▶ Task description
Could you give back exactly the lines below from the one with "Viewport: 533px width, 349px height." through the one with "This screenshot has width=588, height=538.", without a single picture?

▶ Information shown
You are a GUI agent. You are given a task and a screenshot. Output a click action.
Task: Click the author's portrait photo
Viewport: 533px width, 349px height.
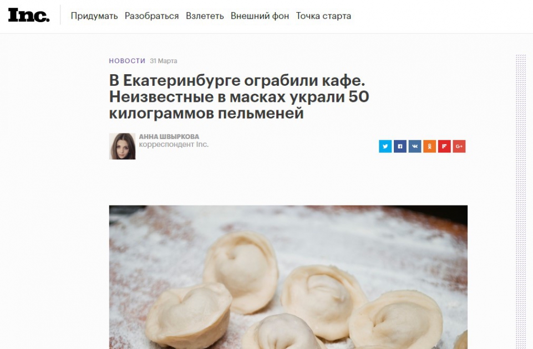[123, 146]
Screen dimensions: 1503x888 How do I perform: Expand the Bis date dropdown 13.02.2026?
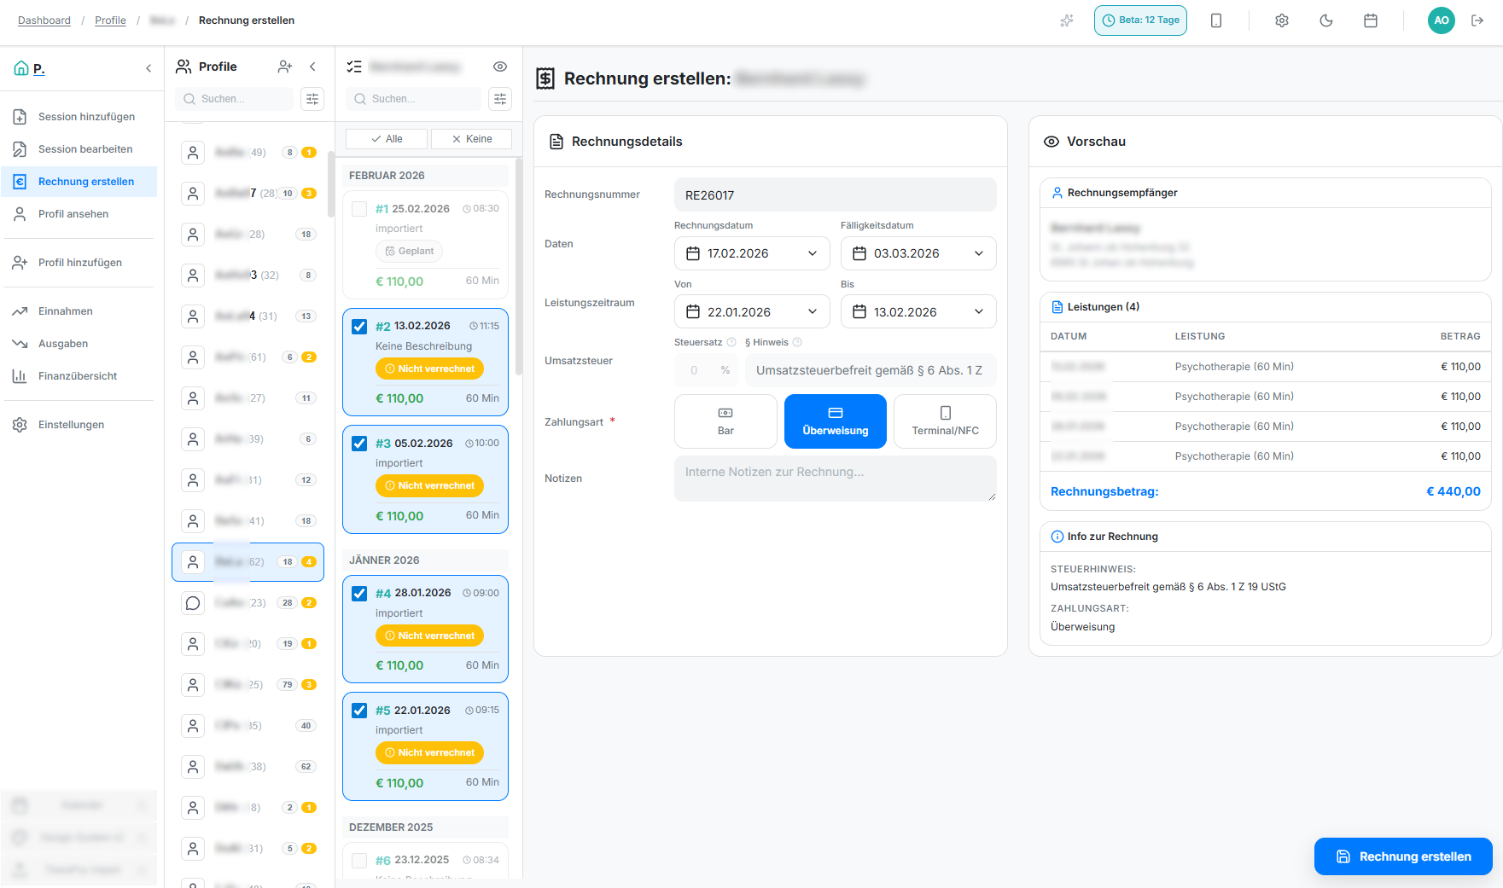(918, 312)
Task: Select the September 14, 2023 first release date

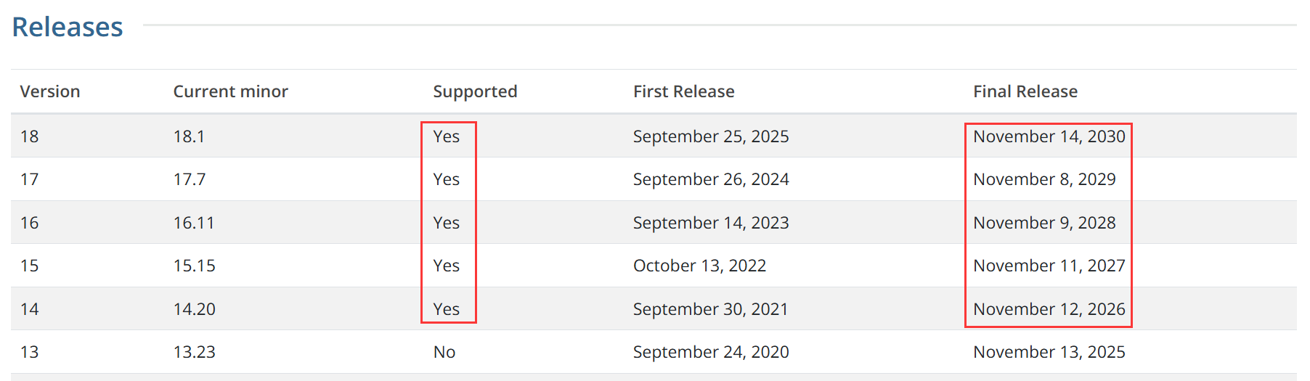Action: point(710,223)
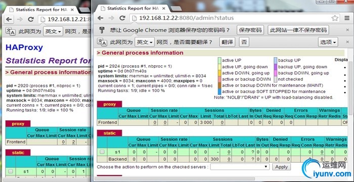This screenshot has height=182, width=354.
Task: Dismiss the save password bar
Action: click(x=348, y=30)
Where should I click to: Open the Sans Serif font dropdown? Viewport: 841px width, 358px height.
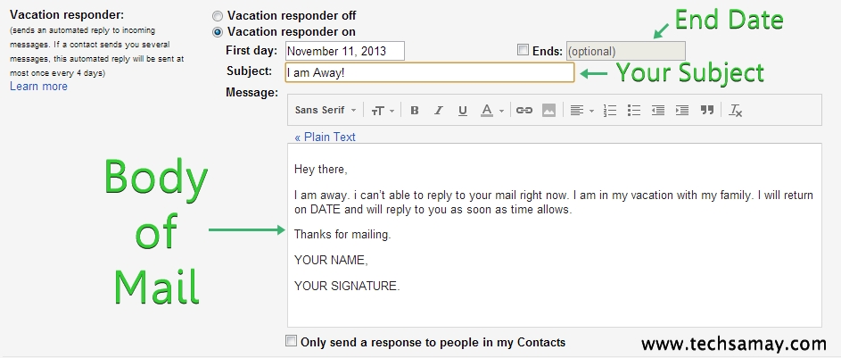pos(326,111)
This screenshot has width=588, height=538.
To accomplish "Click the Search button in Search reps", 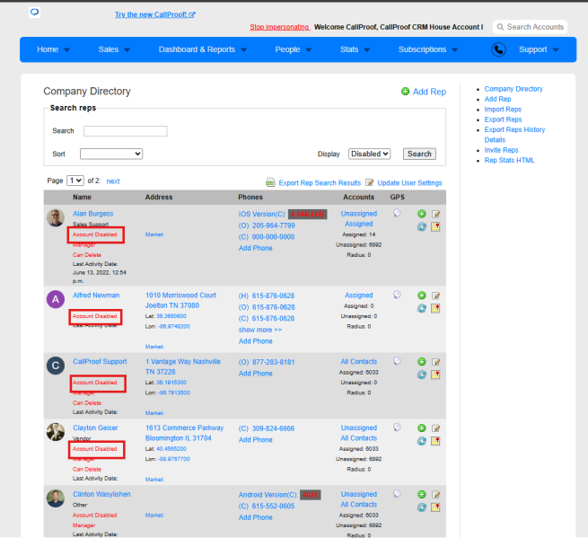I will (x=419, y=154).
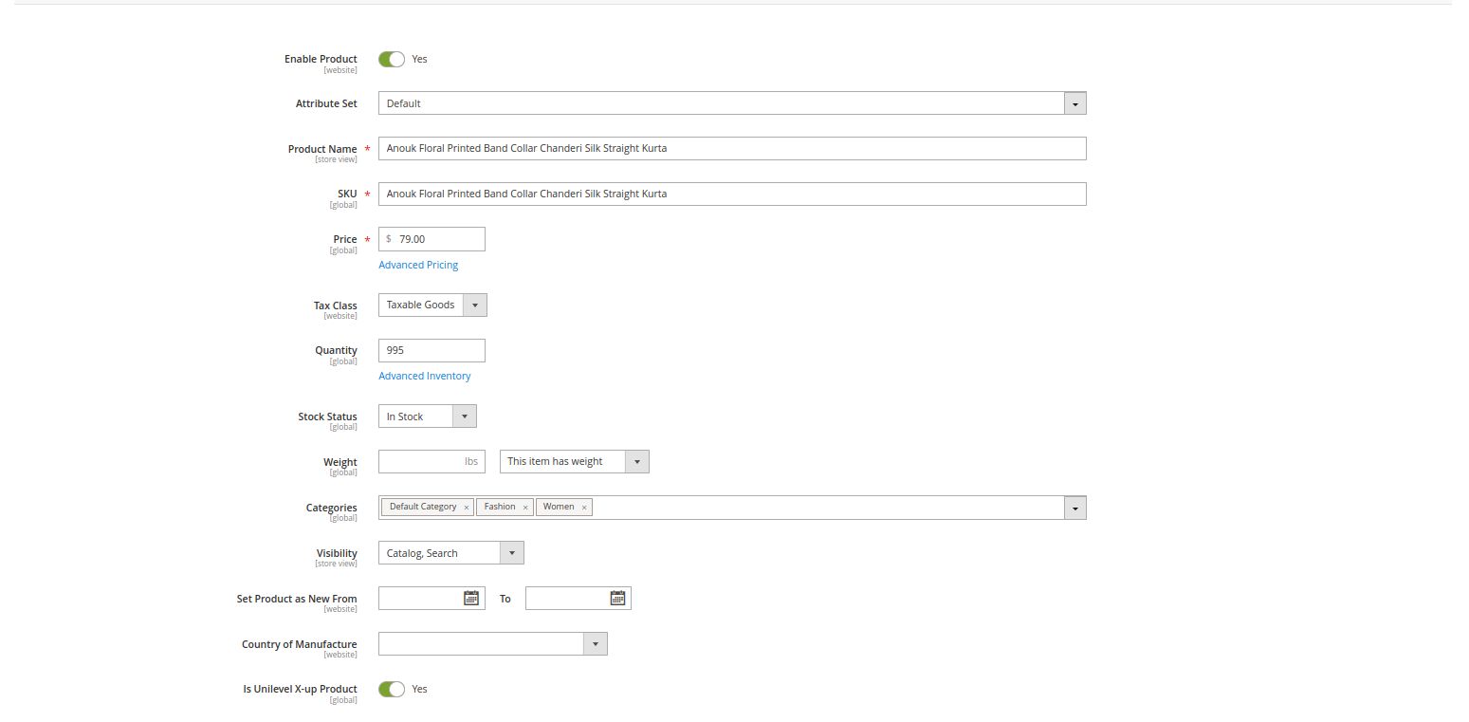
==
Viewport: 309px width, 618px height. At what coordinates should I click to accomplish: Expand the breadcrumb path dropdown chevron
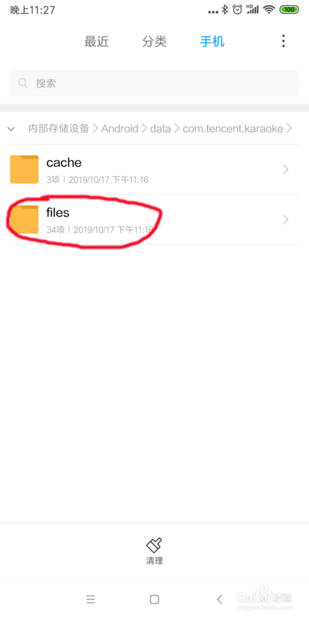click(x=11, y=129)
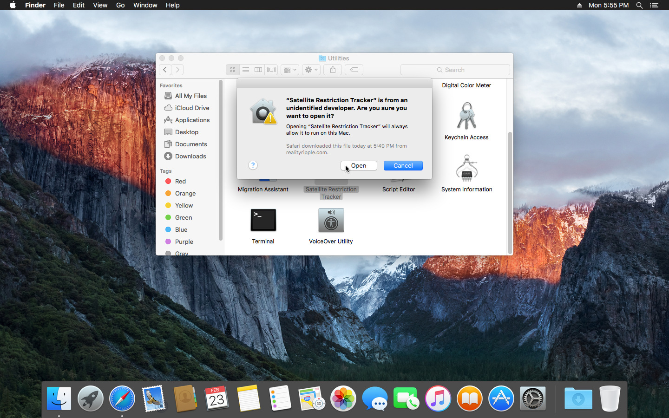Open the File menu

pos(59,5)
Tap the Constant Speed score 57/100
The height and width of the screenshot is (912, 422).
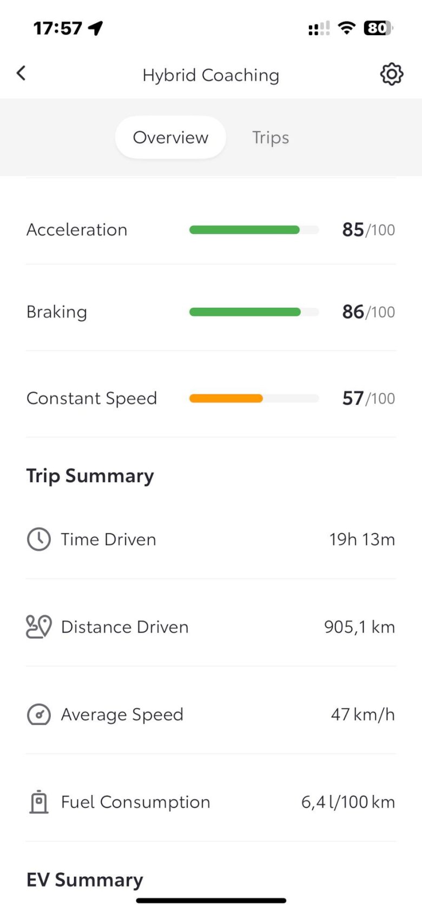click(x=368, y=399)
==
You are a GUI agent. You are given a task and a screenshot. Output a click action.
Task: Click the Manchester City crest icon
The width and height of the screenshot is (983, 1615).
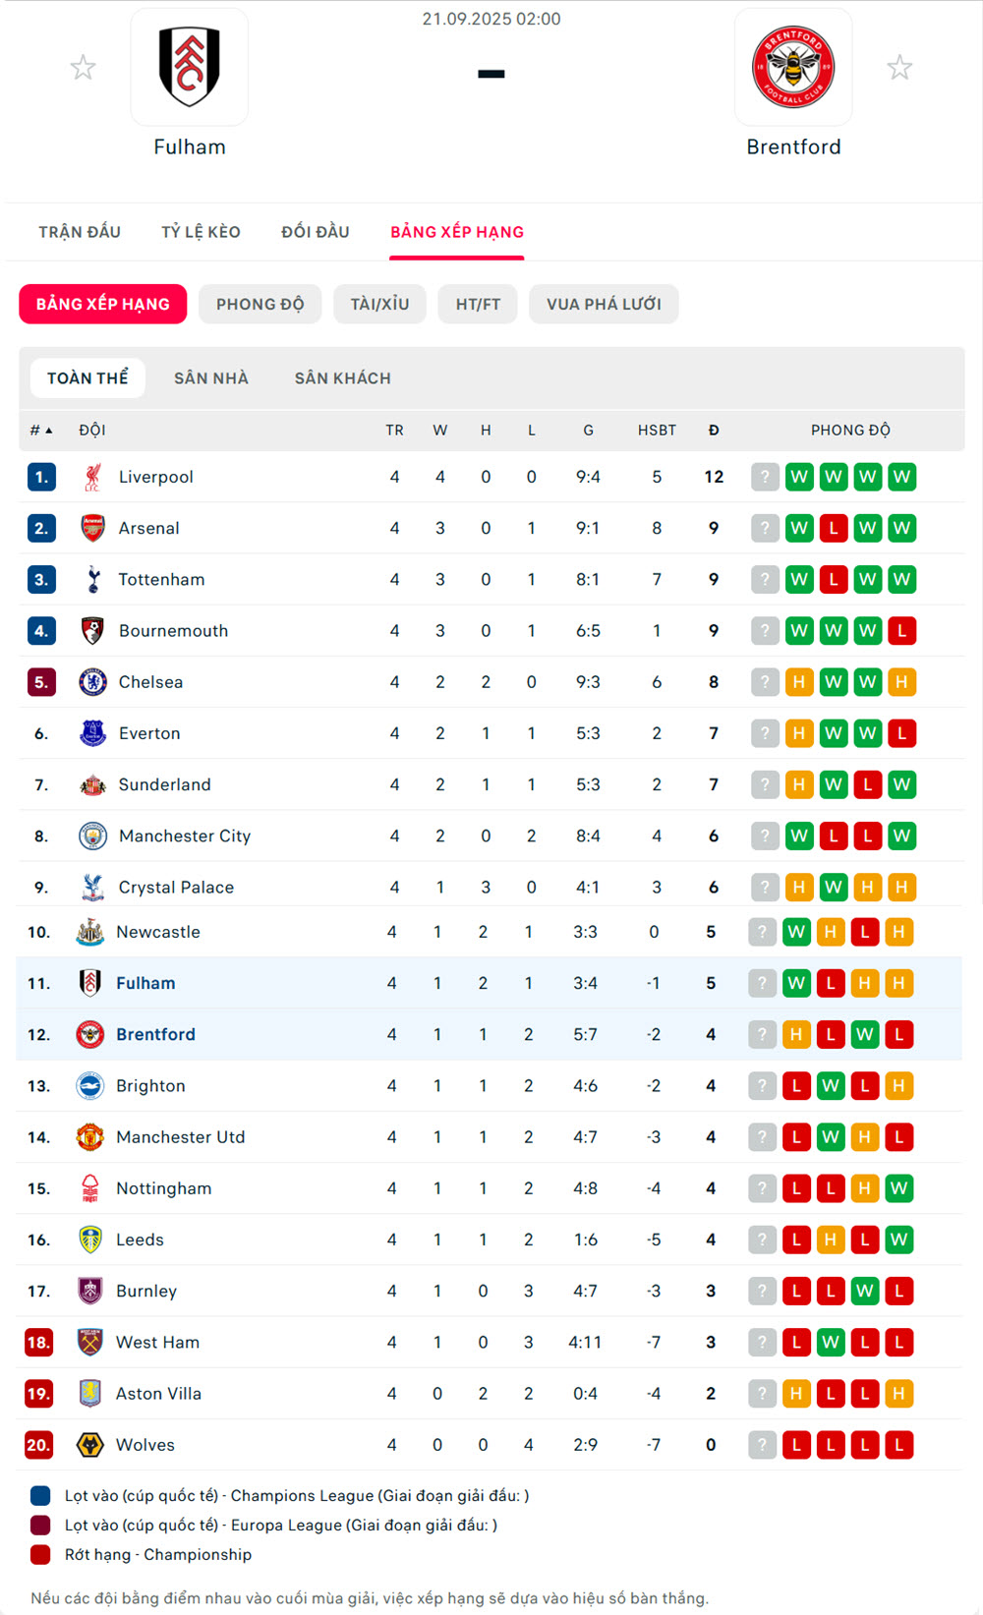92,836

▶ Exercise response
Viewport: 533px width, 349px height.
[123, 146]
Screen dimensions: 1503x888 How do I perform: Expand the Bis date dropdown 13.02.2026?
(918, 312)
Task: Select the September 14, 2023 first release date

Action: point(710,223)
This screenshot has height=182, width=354.
Task: Dismiss the save password bar
Action: click(x=348, y=30)
Where should I click to: Open the Sans Serif font dropdown? Viewport: 841px width, 358px height.
pos(326,111)
This screenshot has width=588, height=538.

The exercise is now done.